▸ **Work required**:
Wherever pictures appear in the listing below, leave them out, and copy exactly, and only, everything from the line with "Given: Switch to list view layout" down to the line with "Select Wipe and restore option".

[Opening Data for review section]

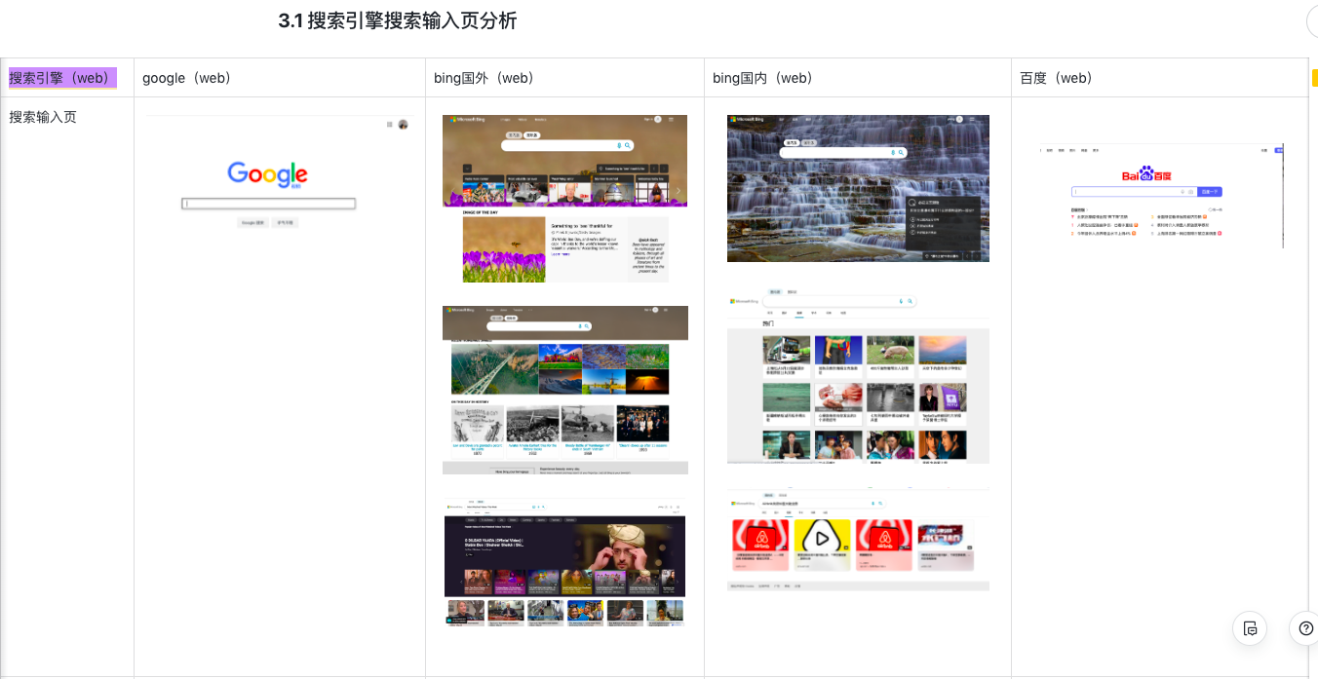Open the document comments panel icon
This screenshot has width=1318, height=679.
click(1250, 628)
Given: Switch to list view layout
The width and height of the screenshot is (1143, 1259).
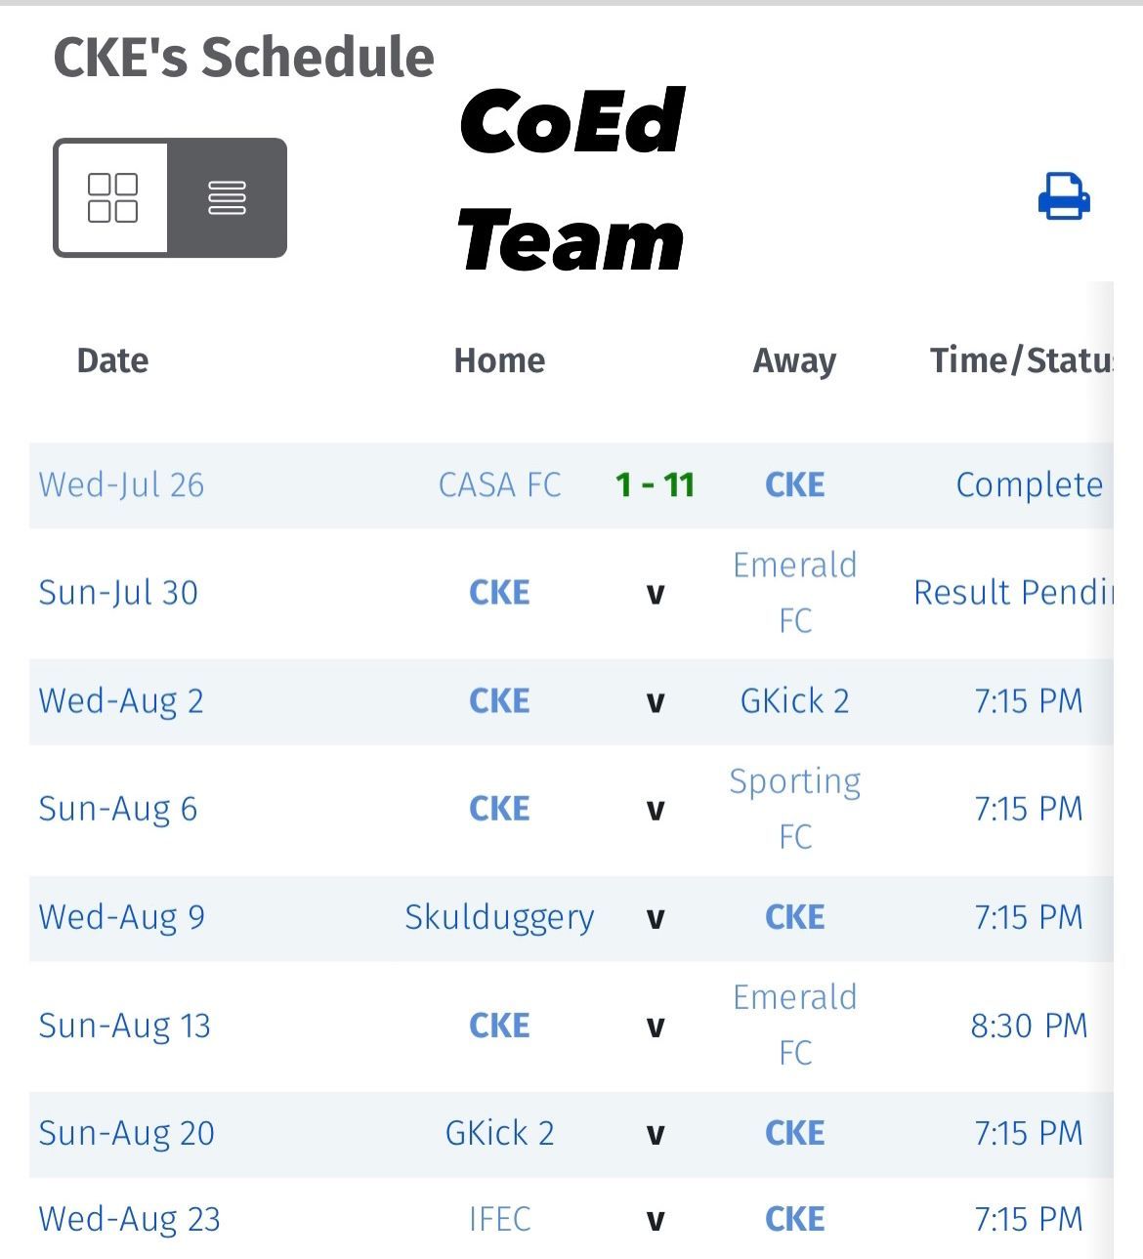Looking at the screenshot, I should click(227, 198).

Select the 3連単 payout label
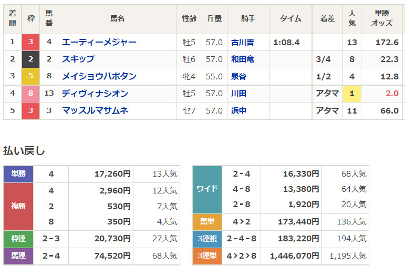click(207, 257)
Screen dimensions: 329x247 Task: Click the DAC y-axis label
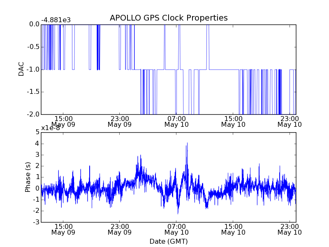point(21,69)
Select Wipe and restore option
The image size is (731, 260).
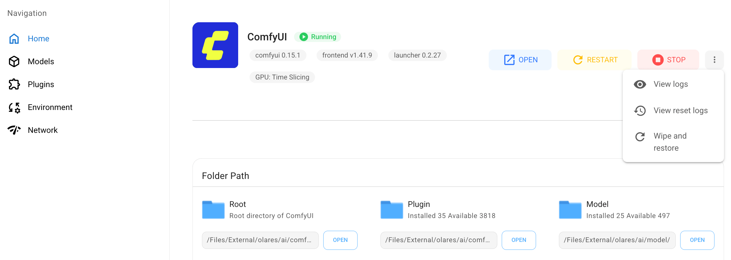pos(670,142)
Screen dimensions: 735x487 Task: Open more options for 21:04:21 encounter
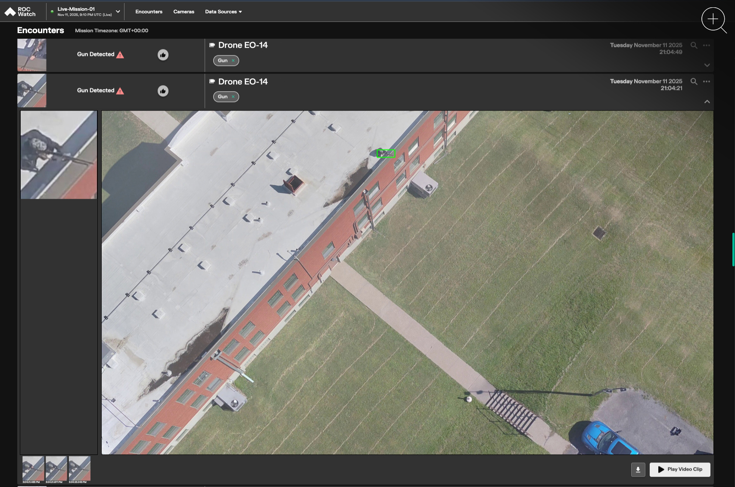pyautogui.click(x=707, y=81)
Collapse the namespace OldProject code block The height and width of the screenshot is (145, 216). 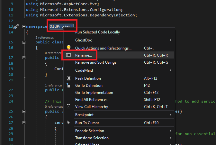pos(24,26)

[Closing Data for review section]

▸ **Written answer**:
Given: Switch to list view layout
The width and height of the screenshot is (1143, 1259).
Looking at the screenshot, I should click(227, 198).

Select the 3連単 payout label
click(207, 257)
Screen dimensions: 329x247 Task: Click the DAC y-axis label
point(21,69)
Select Wipe and restore option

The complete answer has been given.